Your task is to copy each line of the records that includes the string "button".

=-=-=

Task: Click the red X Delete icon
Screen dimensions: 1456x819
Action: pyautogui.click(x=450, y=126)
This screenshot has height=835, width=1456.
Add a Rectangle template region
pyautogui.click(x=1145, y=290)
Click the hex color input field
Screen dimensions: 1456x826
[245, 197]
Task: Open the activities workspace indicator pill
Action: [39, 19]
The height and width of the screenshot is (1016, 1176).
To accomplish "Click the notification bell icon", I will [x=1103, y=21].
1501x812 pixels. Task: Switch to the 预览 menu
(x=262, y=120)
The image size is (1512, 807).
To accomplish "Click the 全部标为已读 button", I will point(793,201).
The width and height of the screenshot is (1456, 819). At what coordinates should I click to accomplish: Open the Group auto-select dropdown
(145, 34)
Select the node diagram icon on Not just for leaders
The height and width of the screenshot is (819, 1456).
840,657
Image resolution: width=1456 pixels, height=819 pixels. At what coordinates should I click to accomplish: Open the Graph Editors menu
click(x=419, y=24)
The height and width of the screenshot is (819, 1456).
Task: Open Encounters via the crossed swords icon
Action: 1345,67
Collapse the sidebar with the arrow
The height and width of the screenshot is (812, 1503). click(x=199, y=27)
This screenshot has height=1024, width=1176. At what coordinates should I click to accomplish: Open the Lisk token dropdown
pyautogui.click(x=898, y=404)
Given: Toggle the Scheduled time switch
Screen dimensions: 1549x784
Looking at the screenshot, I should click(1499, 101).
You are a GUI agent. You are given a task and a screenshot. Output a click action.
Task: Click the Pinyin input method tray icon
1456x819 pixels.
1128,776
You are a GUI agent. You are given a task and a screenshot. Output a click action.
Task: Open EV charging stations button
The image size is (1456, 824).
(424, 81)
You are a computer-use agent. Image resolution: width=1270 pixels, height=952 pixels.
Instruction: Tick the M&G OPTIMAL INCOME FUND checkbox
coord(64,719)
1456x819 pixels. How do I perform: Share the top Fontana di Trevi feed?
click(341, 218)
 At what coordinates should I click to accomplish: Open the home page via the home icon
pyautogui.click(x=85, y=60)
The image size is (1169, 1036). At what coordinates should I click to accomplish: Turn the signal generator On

=-=-=

SOLVED PROBLEM
To accomplish "Click the 全部标为已读 button", I will point(793,201).
Task: Open EV charging stations button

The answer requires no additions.